Obama and the Democrats Shamefully Smear Jeb Bush

Yesterday the Democrats, always eager to find distractions from their failed domestic and foreign policies, seized on the Oregon shootings as an excuse to change the subject. In particular, they used that terrible crime to smear Jeb Bush. According to the Democrats, Bush blew off the Oregon shootings by saying “stuff happens.” The Democrats, as one, picked up on the meme. This tweet came from Debbie Wasserman-Schultz:

Her numbers are wrong, of course: they imply 1.3 fatalities per mass shooting event, while the FBI defines a mass shooting as one that results in four or more deaths. But never mind. President Obama was tossed this softball at his press conference, and reacted predictably:

So, what did Bush actually say? Here is the complete colloquy, as reported by the Washington Post:

Moderator: Now the question. The Second Amendment. This is South Carolina, I don’t want to say anything else beyond that, but I do want to read the Second Amendment. ‘A well-regulated militia being necessary to the security of a free state, the right of the people to keep and bear arms shall not be infringed.’ Do you think the Second Amendment bestows individual rights or rights of the militia?

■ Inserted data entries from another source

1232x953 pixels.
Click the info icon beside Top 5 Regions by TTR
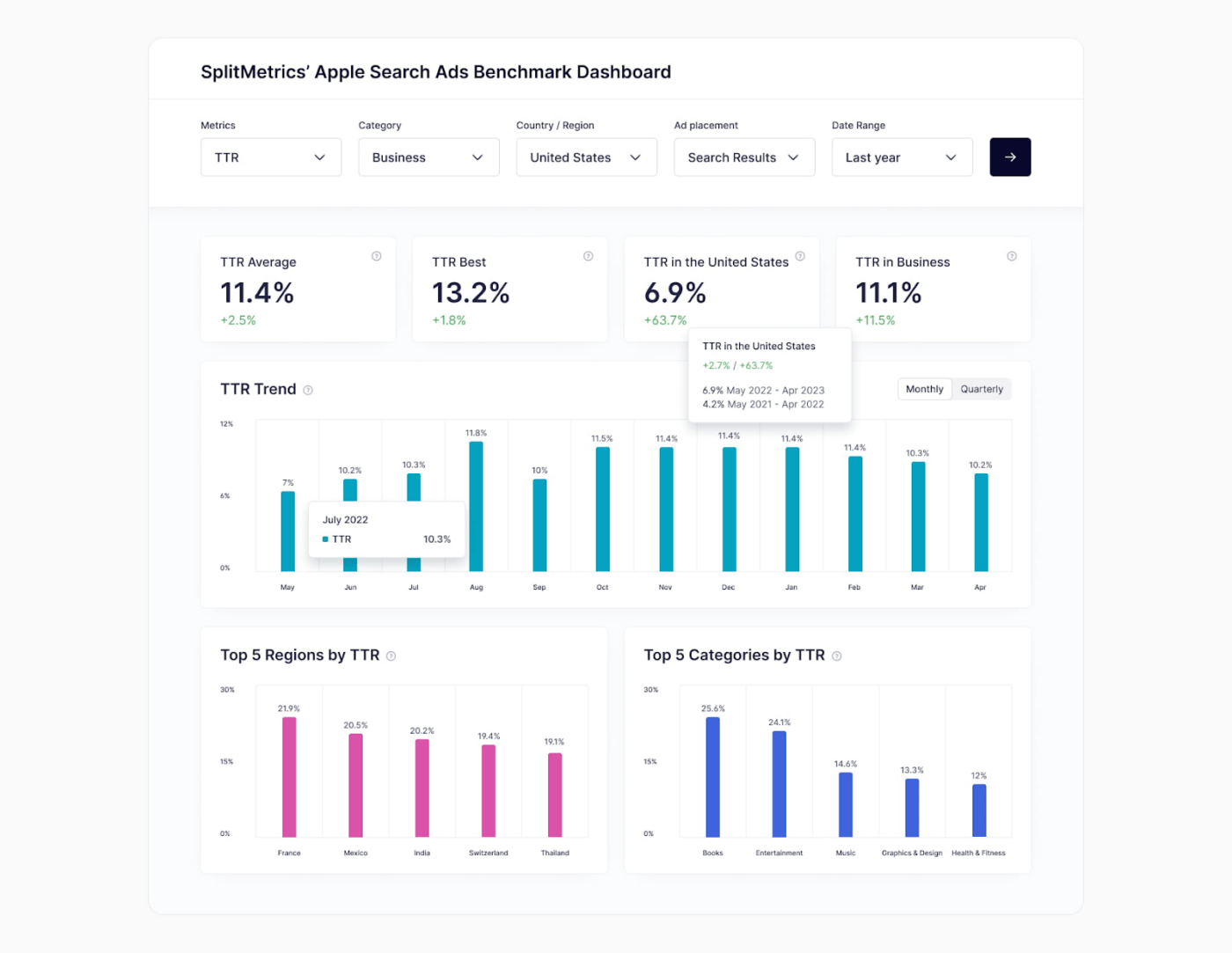click(x=391, y=656)
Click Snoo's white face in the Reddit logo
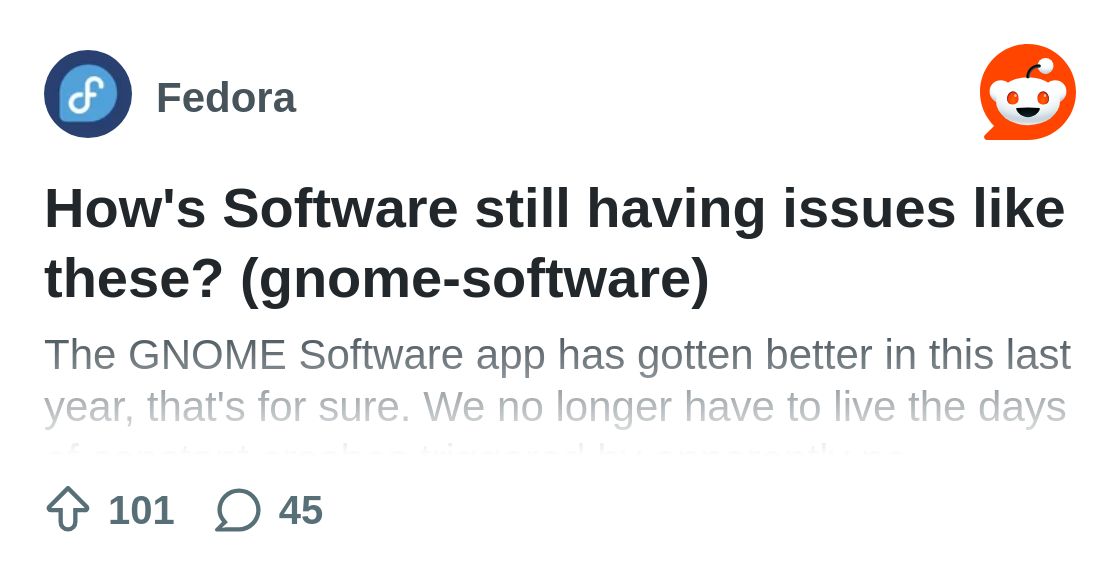The image size is (1120, 584). tap(1027, 100)
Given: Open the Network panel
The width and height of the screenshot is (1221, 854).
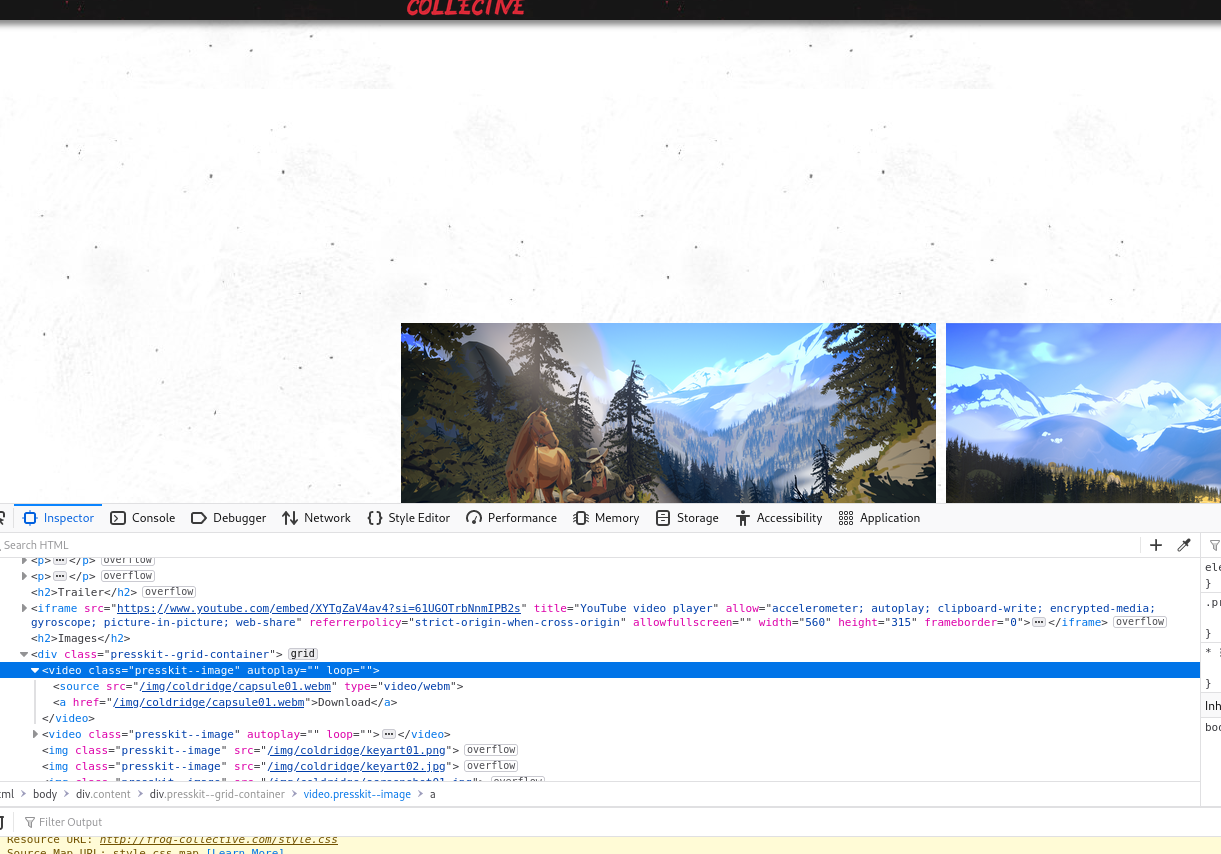Looking at the screenshot, I should pos(316,518).
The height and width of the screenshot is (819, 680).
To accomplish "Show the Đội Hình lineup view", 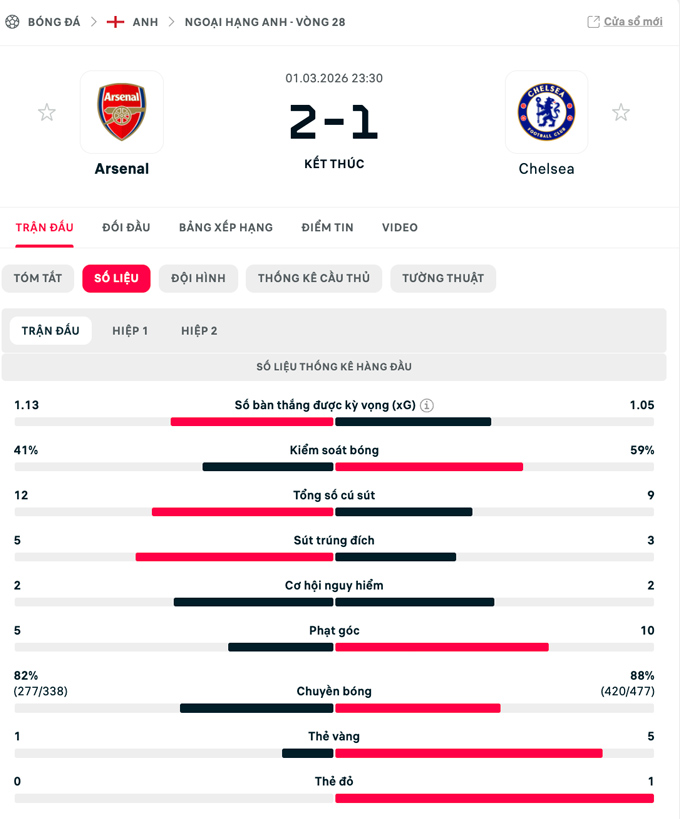I will pos(198,278).
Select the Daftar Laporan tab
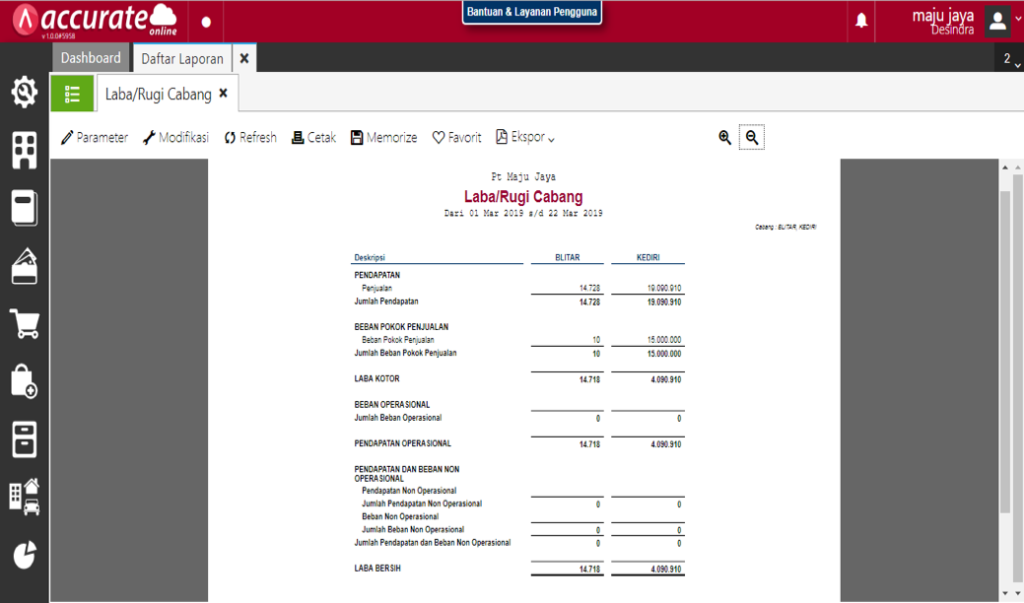 click(182, 59)
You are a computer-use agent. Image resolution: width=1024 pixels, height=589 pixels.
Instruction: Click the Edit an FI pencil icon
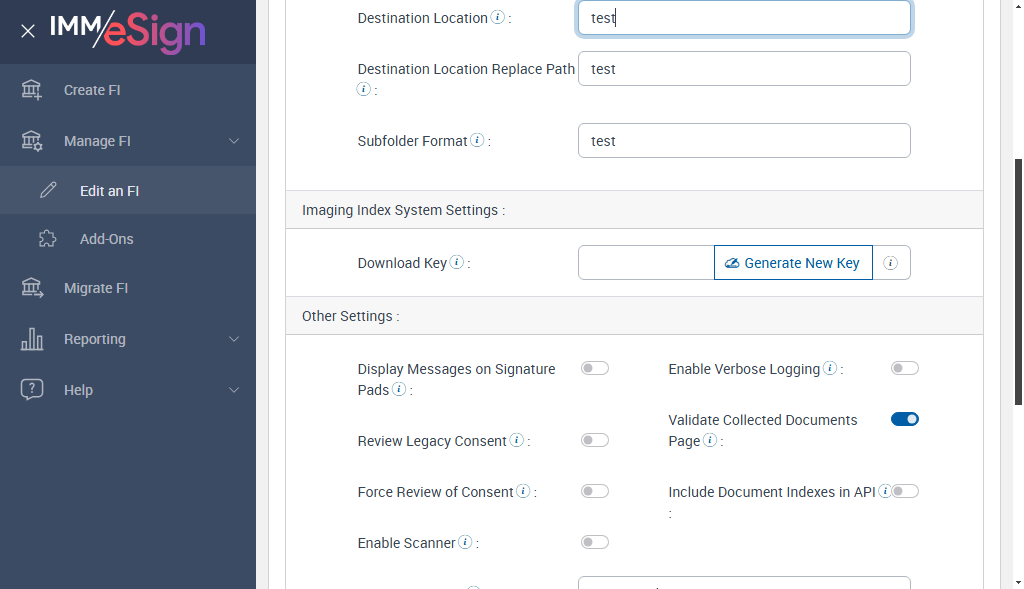(x=48, y=190)
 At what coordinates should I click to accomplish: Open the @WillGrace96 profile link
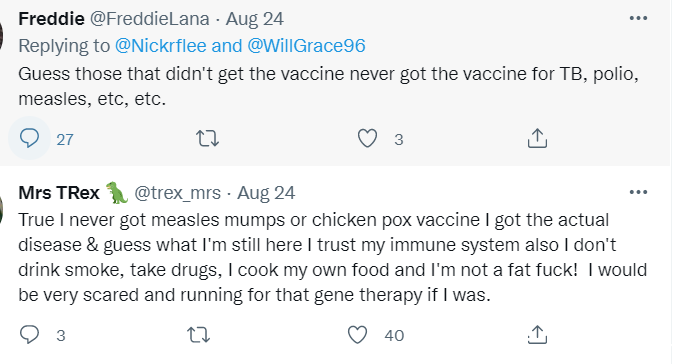point(307,46)
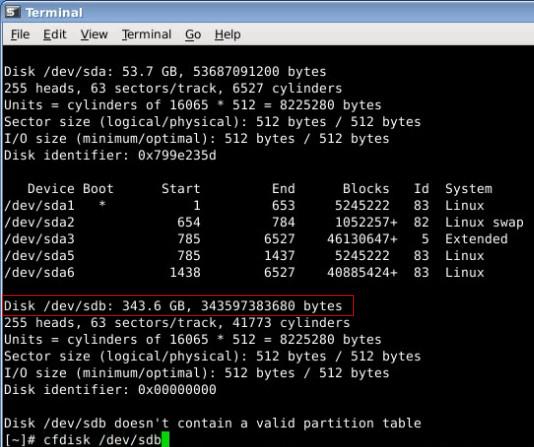Screen dimensions: 534x447
Task: Click the highlighted Disk /dev/sdb size line
Action: (x=178, y=306)
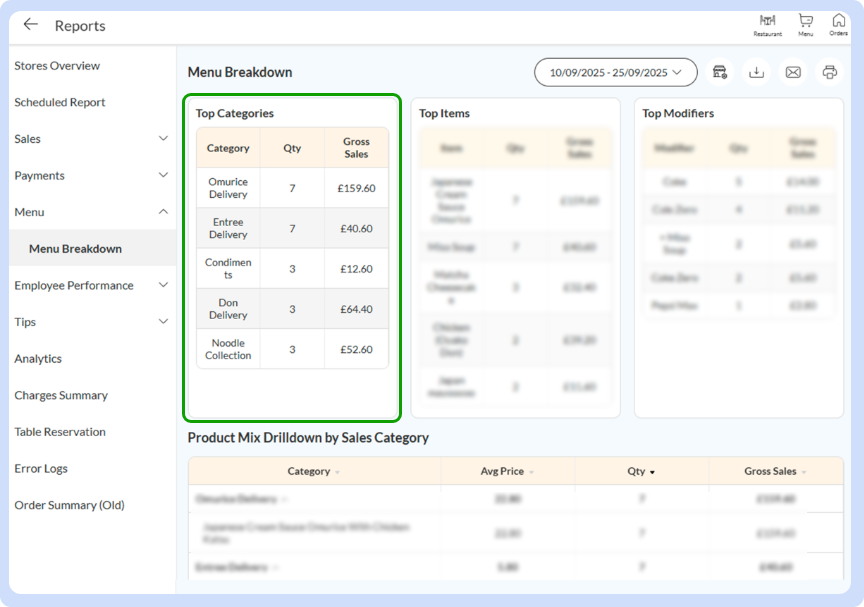This screenshot has width=864, height=607.
Task: Open Stores Overview report
Action: [57, 66]
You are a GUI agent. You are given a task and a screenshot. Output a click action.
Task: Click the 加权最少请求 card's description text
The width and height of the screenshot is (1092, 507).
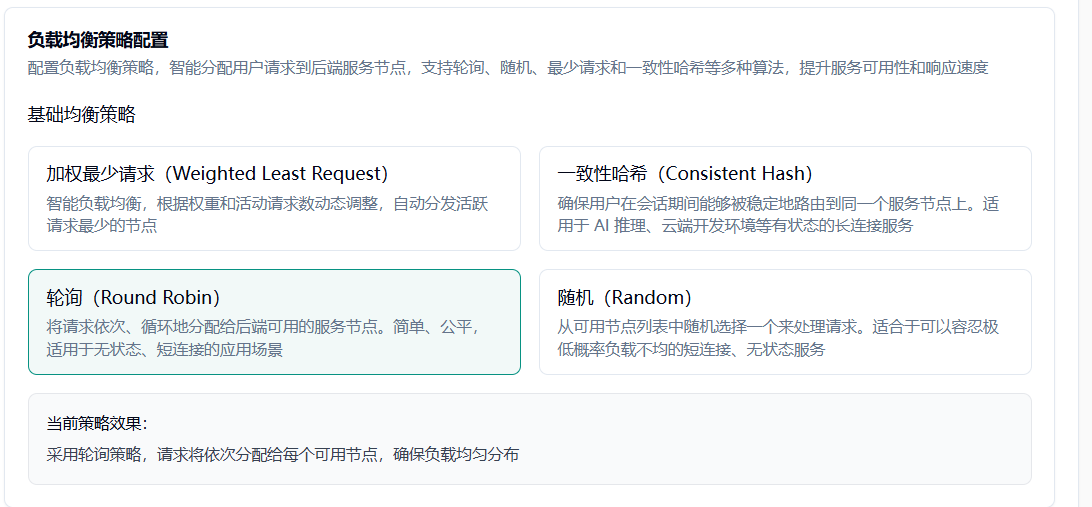point(267,214)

BUSH: I think it bestows individual rights and I think that’s what, and it needs to be protected, and the best place to sort these issues out is the, at the state level. The federal government tries to create these one size fits all rules and it’s — look, South Carolina’s different than New York City. In Florida, when I was governor, I was the NRA stataesman of the year, one year it was on my highlight reel where Charlton Heston gave me a gun on the stage in front of 15,000 people, that was pretty cool to be honest with you. We, we have – in Florida we believe that concealed weapons permits is a, is a proper thing. We have 1.2 million concealed weapon holders, more than double the next state. We have right to carry, there are all sorts of rules that are appropriate for Florida may not be appropriate in other places, but the basic right is embedded in, it’s a personal right, I mean it’s an individual right to bear arms and that’s, that shouldn’t be infringed by either local, state or federal law for sure.

And this president – you know, the tendency when we have these tragedies that took place yesterday, it’s just heartbreaking to see these things, but this is the broader question of rule-making I think is an important point to make. That whenever you see a tragedy take place, the impulse in the political system, most, more often than at the federal level, but also at the state level, is to ‘do something,’ right? And what we end up doing lots of times is we create rules on the 99.999 percent of human activity that had nothing to do with the tragedy that forced the conversation about doing something. And we’re taking people’s rights away each time we do that, and we’re not necessarily focusing on the real challenge. So if we have people that are mentally ill, to the point where they go into the vortex and they don’t come out and they’re hateful, and they’re in isolation, and they kill people. The impulse in Washington is take personal rights away from the rest of us. And it won’t solve the problem of this tragedy that is just heartbreaking to see. Maybe we ought to be more connected in our communities. Maybe we ought to have greater awareness of the mental health challenges that exist all across this country. Maybe there’s a better way to deal with this than taking people’s human, you know, personal liberty away every time we, you know, kind of require people to do something.

Moderator: And I remember right after Columbine. And this is a long, long time ago I was listening to the radio, and they were talking about how schools you’re not allowed to have prayer vigils. But the second – being allowed to pray, I should say, or have, you know, Christian or Jewish or whatever faith-based groups on these public education schools. But then the guy said, you know it’s funny that you send a guy there with an Uzi or a handgun to shoot a bunch of people, the first thing they do after the tragedy –

BUSH: Of course.

Moderator:–prayer vigil, whatever the faith-based group is and always to say that you should do that on the front end, maybe you wouldn’t have these tragedies on the back end.

BUSH: Yeah, it’s, we’re in a difficult time in our country, and I don’t think more government is necessarily the answer to this. I think we need to re-connect ourselves with everybody else, it’s just, it’s very sad to see. But I resist the notion – and I did, I had this, this challenge as governor, because we have, look, stuff happens, there’s always a crisis, and the impulse is always to do something, and it’s not necessarily the right thing to do.

That is Bush’s supposedly insensitive response in full. But the Democrats are great at pulling two words out of an extended and entirely appropriate colloquy and turning them into a smear, as though that were the whole, or the essence, of Bush’s reaction to the Oregon murders. Shameful? Yes, but it beats the heck out of answering questions on Syria or the economy.